Auf dem Workout-Tab listet die Sektion "Push-ups Phone Counter" fünf Arten, einen Satz zu absolvieren. Alle nutzen dieselbe automatische Erkennung — Kamera, Näherungssensor, Stimme oder manuelles Tippen — und alle landen in derselben Historie. Der Unterschied ist, was die Einheit beendet.
Schritte und Screenshots geprüft mit App-Version: 2026.7.7
1Freier Modus — nur zählen, kein Ziel
"Unbegrenzte Anzahl und Zeit, freies Training." Starte, wann immer du dich bewegen willst; höre auf, wenn du fertig bist.
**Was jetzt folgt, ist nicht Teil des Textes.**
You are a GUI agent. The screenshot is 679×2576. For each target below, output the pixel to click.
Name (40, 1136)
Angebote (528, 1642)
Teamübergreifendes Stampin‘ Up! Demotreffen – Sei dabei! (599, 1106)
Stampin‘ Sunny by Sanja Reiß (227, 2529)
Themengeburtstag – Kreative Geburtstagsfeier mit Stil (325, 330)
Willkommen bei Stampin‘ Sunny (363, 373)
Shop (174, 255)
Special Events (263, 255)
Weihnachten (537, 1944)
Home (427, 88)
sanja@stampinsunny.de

Ideal zum Testen der Erkennungsmodi, zum Aufwärmen und für Bonus-Sätze an Ruhetagen, die den Plan nicht berühren sollen.

2Wiederholungs-Training — erreiche ein Ziel
"Schaffe N Liegestütze am Stück." Die Karte zeigt das aktuelle Ziel; die Einheit stellt es groß in die Mitte und endet, wenn du es erreichst. Der planähnlichste der Schnellmodi — gut für tägliche Minimalziele.

3Kalorien-Training — verbrenne ein kcal-Ziel
"Jede Übung verbraucht N kcal." Die App rechnet deine Wiederholungen in einen geschätzten Kalorienverbrauch um und stoppt beim Ziel. Die Schätzung basiert auf einem festen Wert pro Liegestütz — als Motivation gedacht, nicht als medizinische Messung.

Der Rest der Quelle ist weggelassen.